THE TASKS.
A - According to the passage on the Iskut volcanic field, which volcano there is made of peralkaline rocks rather than mafic ones?
B - Extend the passage on the Iskut volcanic field, starting right after its final sentence.

The Iskut volcanic field is a group of volcanoes and lava flows on and adjacent to the Alaska–British Columbia border in the Boundary Ranges of the Coast Mountains. All the volcanoes in this volcanic field are situated in British Columbia along the Iskut and Unuk rivers and their tributaries, with lava flows having reached Alaska. The oldest volcanoes in the Iskut volcanic field are Little Bear Mountain and Hoodoo Mountain, which are 146,000 and 85,000 years old, respectively. Younger volcanic centres include Second Canyon, King Creek, Tom MacKay Creek, Snippaker Creek, Iskut Canyon, Cone Glacier, Cinder Mountain and Lava Fork, all of which formed in the last 70,000 years. All of the volcanoes are mafic in composition except for Hoodoo Mountain which consists of peralkaline rocks. The latest volcanic eruption took place from the Lava Fork volcano in 1800, although an uncertain 1904 eruption is also attributed to this volcano.

RECORDS PROVIDED.
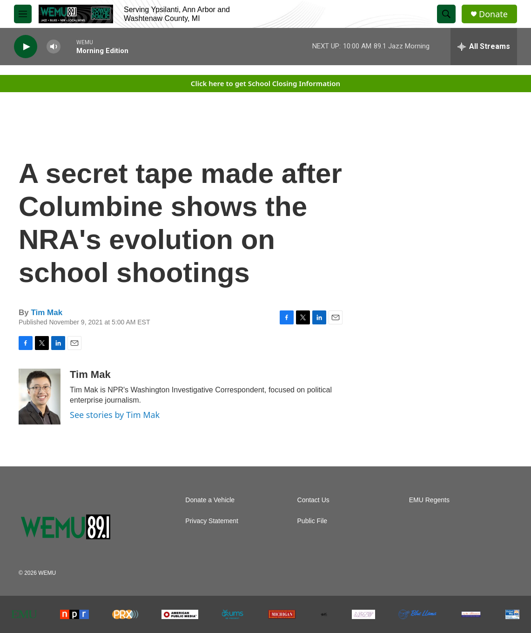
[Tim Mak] (39, 396)
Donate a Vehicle (210, 500)
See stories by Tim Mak (115, 414)
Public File (312, 521)
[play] (25, 46)
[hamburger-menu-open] (23, 14)
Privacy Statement (211, 521)
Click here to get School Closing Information (265, 83)
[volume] (53, 46)
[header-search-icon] (446, 14)
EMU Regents (429, 500)
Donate (493, 14)
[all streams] (483, 46)
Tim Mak (46, 312)
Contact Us (313, 500)
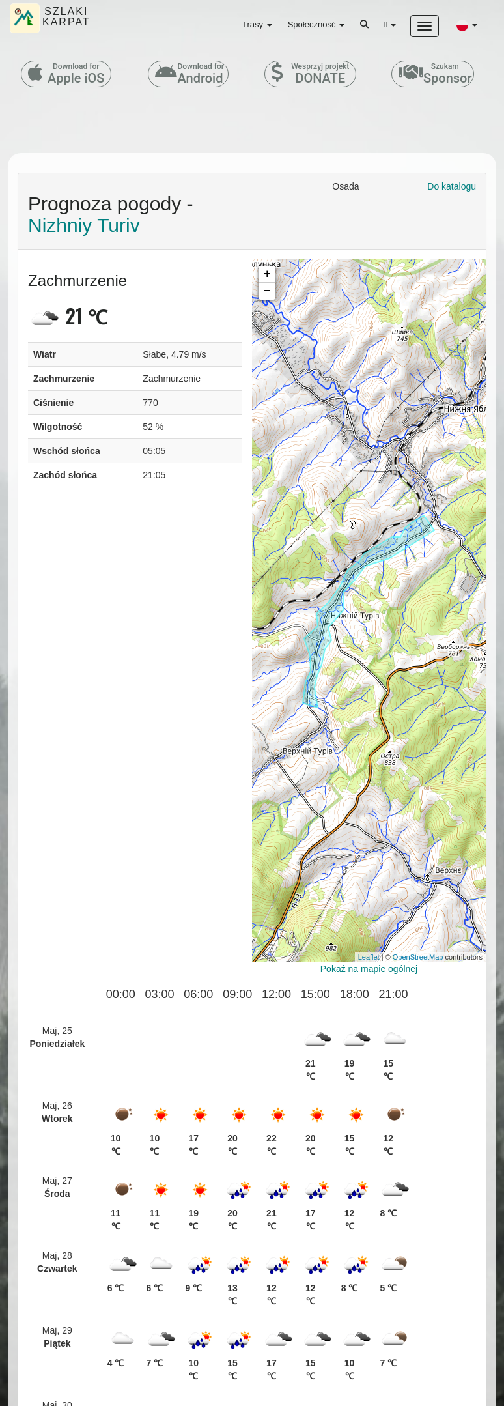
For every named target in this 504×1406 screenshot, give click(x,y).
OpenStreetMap (418, 957)
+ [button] (267, 274)
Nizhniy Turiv (84, 225)
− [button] (267, 291)
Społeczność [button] (316, 24)
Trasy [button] (257, 24)
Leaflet (369, 957)
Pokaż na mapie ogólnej (368, 969)
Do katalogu (451, 186)
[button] (467, 24)
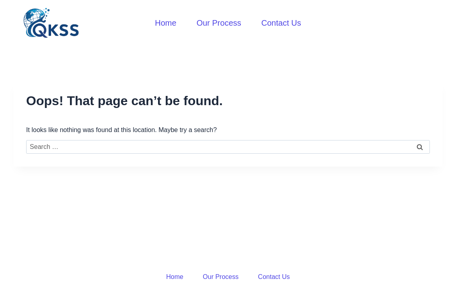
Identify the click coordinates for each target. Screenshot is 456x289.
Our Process (219, 22)
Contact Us (281, 22)
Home (165, 22)
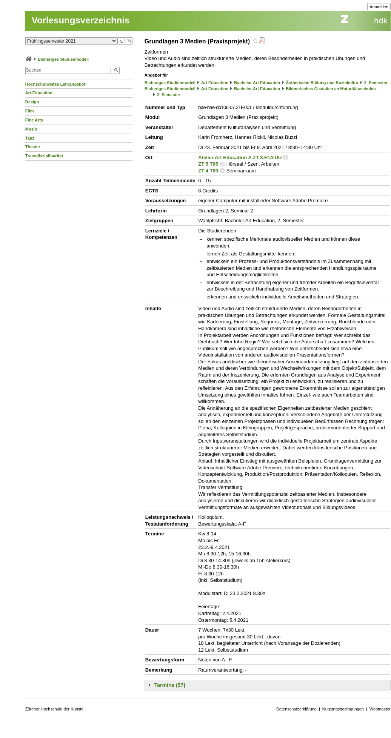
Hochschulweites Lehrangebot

RESPONSES.
A - Hoodoo Mountain

B -
The name Iskut-Unuk River Cones is a nearly synonymous term for this volcanic field but it omits Hoodoo Mountain and Little Bear Mountain, the oldest volcanoes comprising the Iskut volcanic field.  The name for this area in the Tlingit language is Séxkhulé, referring to the time of Aan Galakhú (the World Flood) when people took refuge here from the rising flood waters.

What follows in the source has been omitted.